OPINIÃO | Novo (velho) personagem: Sérgio ‘Cerveró’ Machado


Por Ricardo Callado


No Palácio do Planalto, o ex-presidente da Transpetro, Sergio Machado, ganhou hoje apelido de “Sergio Cerveró Machado”. Motivo: afirmam que ele gravou outros parlamentares.

No domingo, o ministro Romero Jucá e o presidente Michel Temer falaram sobre o áudio com Sergio Machado. Jucá diz que não pedirá demissão.

Interlocutores de Temer avaliam que uma das saídas seria Jucá pedir para sair, o que ele descarta. Esperar é um erro que o presidente comete.

Interlocutores do Planalto e cúpula do PMDB dizem que Sergio Machado gravou Jucá como parte de negociação de delação premiada. O agravante é que Machado ainda vai falar, diz um dos principais auxiliares de Temer, sobre eventual delação

Temer resiste a demitir Jucá porque tem “gratidão” ao ministro por ter articulado – e muito – pelo impeachment.
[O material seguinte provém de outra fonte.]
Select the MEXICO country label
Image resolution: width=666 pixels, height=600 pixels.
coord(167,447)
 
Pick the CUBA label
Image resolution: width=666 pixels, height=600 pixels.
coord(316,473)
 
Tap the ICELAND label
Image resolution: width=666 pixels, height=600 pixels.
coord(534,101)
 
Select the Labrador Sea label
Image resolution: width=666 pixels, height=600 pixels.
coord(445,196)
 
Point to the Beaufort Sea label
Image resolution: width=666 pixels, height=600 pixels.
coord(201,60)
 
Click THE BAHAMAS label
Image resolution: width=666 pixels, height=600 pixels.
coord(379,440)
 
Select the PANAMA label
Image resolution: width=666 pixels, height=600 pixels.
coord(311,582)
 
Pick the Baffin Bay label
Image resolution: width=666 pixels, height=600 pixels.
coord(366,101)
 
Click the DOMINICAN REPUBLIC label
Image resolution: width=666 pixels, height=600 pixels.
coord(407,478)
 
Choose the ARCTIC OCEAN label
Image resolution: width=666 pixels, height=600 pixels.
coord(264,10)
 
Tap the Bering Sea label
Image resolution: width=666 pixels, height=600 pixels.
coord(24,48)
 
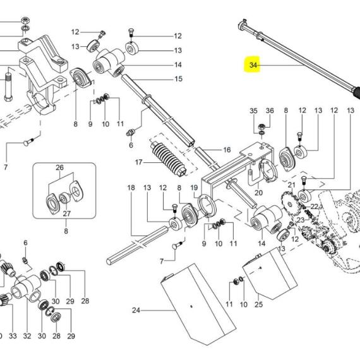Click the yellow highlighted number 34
pos(253,65)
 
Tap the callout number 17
pos(139,162)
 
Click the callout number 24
pos(136,310)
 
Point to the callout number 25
pos(258,304)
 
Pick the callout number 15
pos(178,79)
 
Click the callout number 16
pos(227,150)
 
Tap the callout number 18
pos(131,188)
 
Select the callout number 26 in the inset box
pos(59,167)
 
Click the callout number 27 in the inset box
pos(66,213)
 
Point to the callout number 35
pos(253,111)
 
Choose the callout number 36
pos(270,111)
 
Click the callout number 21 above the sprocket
pos(292,184)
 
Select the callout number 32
pos(27,336)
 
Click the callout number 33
pos(13,336)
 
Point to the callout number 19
pos(194,188)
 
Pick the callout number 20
pos(258,193)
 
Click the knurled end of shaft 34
pos(356,93)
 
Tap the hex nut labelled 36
pos(261,126)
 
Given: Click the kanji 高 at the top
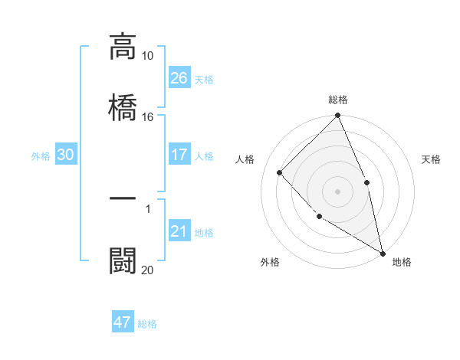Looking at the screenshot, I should (x=123, y=47).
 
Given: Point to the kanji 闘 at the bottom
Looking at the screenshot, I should (x=123, y=260).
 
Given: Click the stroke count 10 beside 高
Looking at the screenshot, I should (x=148, y=56).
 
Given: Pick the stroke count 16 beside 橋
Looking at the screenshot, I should (x=148, y=117).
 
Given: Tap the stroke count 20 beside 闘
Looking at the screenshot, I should (x=148, y=270).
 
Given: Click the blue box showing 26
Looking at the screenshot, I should (x=179, y=78).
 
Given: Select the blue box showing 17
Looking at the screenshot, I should (x=179, y=155).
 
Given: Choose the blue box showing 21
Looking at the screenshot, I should (x=179, y=231).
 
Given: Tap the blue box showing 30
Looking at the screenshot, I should (x=66, y=155).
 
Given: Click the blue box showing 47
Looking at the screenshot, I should (x=123, y=322).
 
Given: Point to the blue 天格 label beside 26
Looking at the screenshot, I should (x=204, y=79).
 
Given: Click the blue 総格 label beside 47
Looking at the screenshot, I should (x=147, y=323).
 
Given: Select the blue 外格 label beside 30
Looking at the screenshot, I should (x=41, y=155).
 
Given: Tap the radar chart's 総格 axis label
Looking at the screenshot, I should (x=338, y=100).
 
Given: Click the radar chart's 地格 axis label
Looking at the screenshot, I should (x=402, y=262).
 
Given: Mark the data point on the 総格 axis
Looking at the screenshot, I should (x=338, y=116).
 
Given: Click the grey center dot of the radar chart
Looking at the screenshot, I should (x=338, y=191).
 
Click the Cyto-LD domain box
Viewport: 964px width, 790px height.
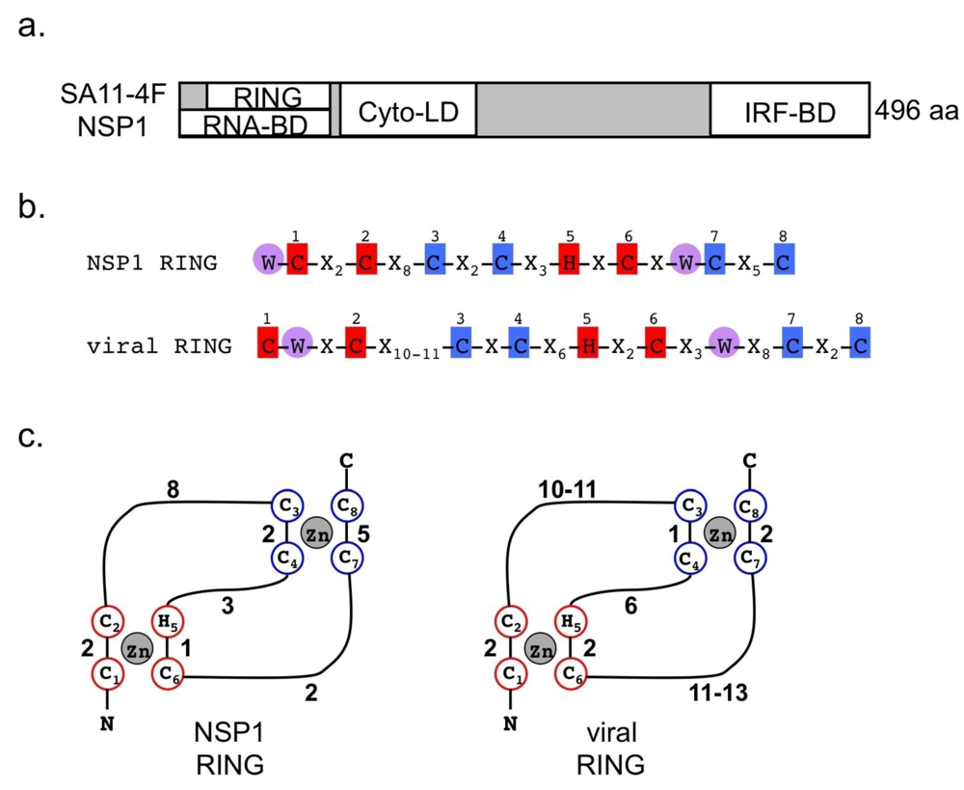408,116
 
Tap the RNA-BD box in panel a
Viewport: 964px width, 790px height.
254,124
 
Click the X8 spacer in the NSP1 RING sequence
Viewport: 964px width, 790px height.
402,262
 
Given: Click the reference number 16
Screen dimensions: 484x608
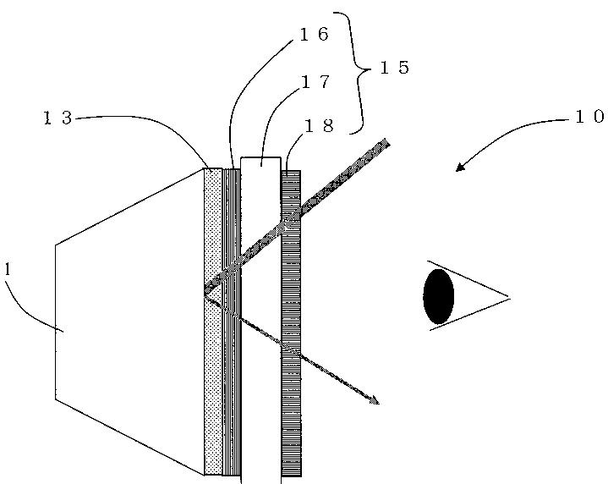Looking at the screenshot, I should click(x=314, y=35).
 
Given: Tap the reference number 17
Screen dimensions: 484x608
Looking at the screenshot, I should click(x=314, y=82).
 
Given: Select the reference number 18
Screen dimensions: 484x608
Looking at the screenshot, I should click(x=319, y=126).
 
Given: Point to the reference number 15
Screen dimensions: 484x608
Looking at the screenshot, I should click(x=394, y=68).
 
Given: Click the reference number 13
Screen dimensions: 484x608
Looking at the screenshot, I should click(x=58, y=118).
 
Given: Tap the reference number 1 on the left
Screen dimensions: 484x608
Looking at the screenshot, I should click(x=8, y=269).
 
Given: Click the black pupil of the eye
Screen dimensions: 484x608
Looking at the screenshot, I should click(x=438, y=296).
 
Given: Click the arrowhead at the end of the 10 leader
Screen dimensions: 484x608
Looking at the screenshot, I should click(x=459, y=168).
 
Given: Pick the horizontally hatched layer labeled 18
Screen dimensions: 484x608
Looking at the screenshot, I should click(x=291, y=381).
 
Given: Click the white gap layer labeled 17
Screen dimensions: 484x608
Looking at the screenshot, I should click(x=260, y=381).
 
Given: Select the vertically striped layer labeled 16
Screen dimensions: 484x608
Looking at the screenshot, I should click(x=231, y=381).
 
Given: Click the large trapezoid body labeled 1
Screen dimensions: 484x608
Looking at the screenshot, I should click(x=127, y=322).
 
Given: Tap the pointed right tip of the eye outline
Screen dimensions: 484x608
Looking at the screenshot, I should click(x=507, y=297).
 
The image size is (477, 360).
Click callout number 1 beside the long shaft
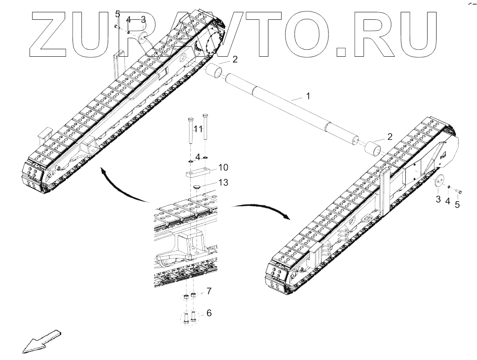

“Essa gravação é algo banal”, diz Jucá, em entrevista a Andrea Sadi, na Globo News. Nada que se precisa explicar muito se sustenta. Jucá vai ficar rouco de tanto repetir o que está dizendo. É inútil.

Como Temer poderá ir, hoje, ao Congresso, como havia sido anunciado, sem antes se livrar de Jucá?

Temer já errou muito em pouco tempo de governo. Mas seu maior erro, a se confirmar, será manter Jucá com ministro.

O Juca é indefensável, mas dizer que Dilma caiu por menos é chamar nos de insanos e burros.